US Sec. of Transportation Anthony Foxx has signed an advanced notice of possible rulemaking (ANPR) seeking government, industry, and public contributions on questions about establishing a vapor pressure threshold for transported crude oil.

Such a threshold could help the US Pipeline & Hazardous Materials Safety Administration, which issued the ANPR, and other transportation regulators evaluate its potential benefits within the hazardous materials classification process. Comments will be accepted for 60 days following the ANPR's publication in the Federal Register, where it was sent on Jan 11.

"The American energy landscape is constantly evolving and we need to understand the full scope of safety risks involved with moving energy products in new ways," PHMSA Administrator Marie Therese Dominguez said.

DOT said it has taken more than 30 actions in the past 2 years to improve crude-by-rail safety, including issuing a comprehensive rulemaking package in May 2015 to improve tank car durability, braking and the safe transportation of energy products, and issuing multiple safety advisories.

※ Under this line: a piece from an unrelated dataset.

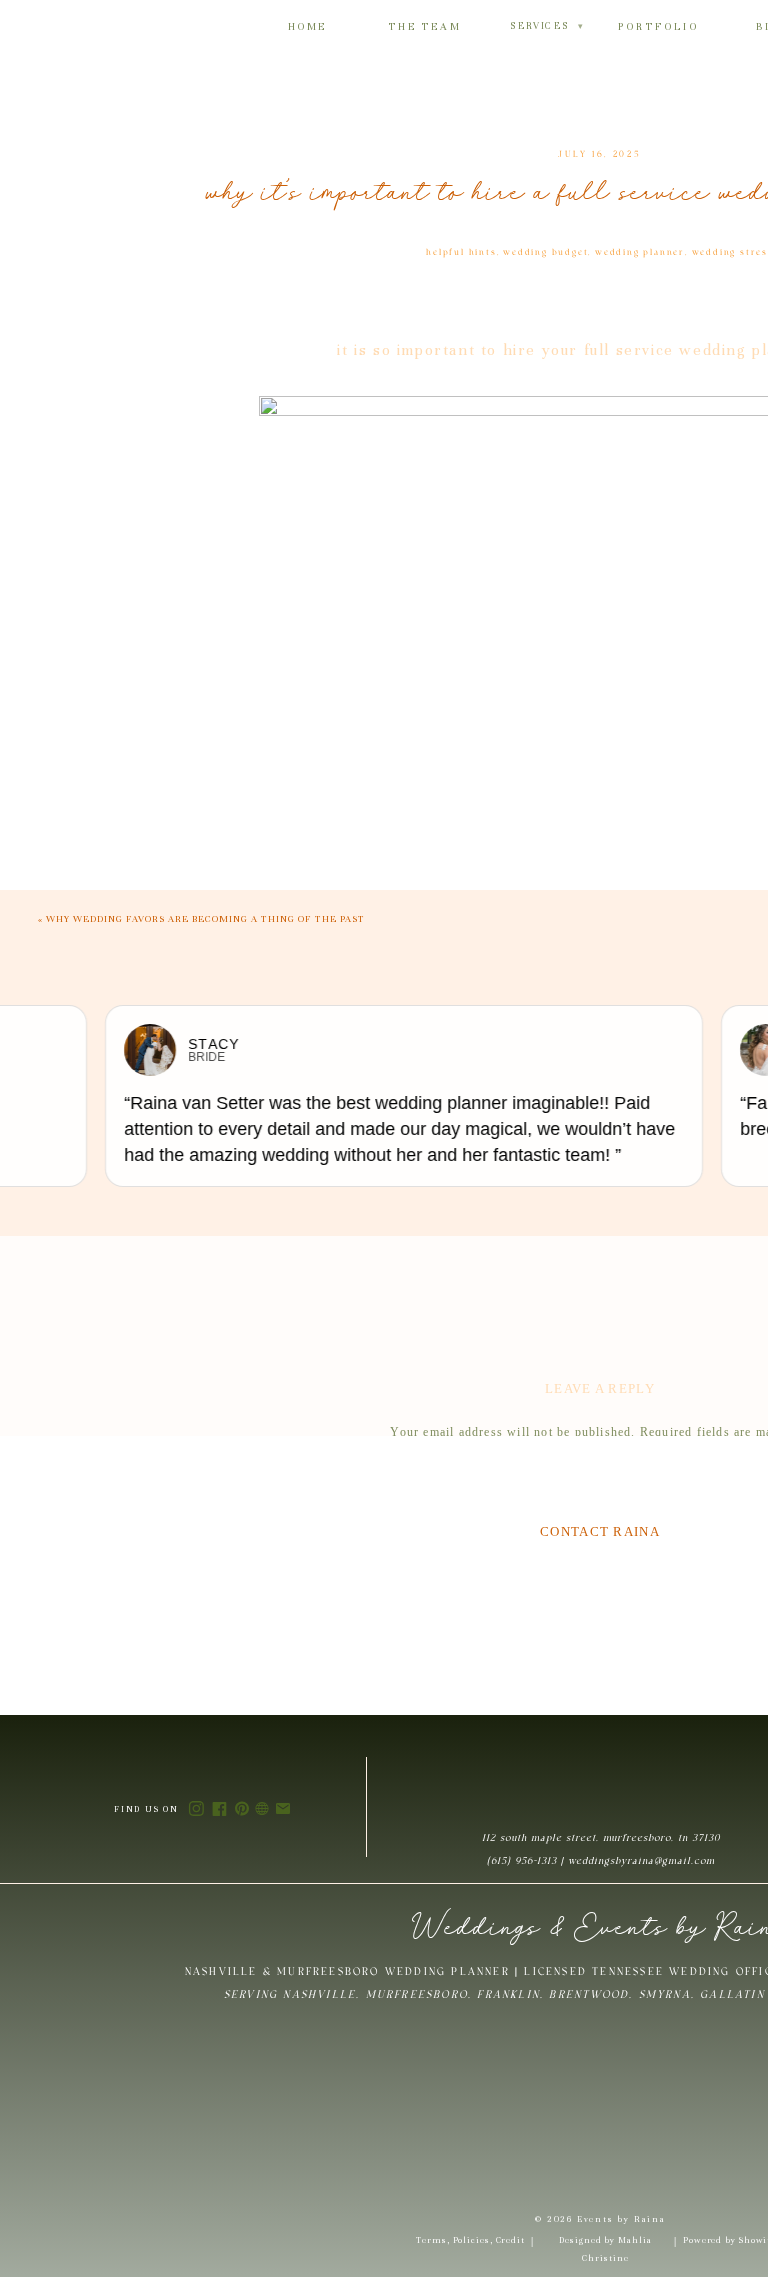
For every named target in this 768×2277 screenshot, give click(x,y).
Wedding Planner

The department also continues collaborating with the US Department of Energy and Sandia National Laboratories on a study to better understand characteristics of crude oil from the Bakken shale in North Dakota, to determine the best sampling and testing methods for this type of crude, and to better understand how vapor pressure affects transportation safety. Long-term findings of this study will continue to inform PHMSA's rulemaking considerations, DOT said.

The American Petroleum Institute and nine other oil and gas industry and other business trade associations asked PHMSA last summer to clarify its role as a rail tank car safety regulator and the industry's role in recommending and developing new standards.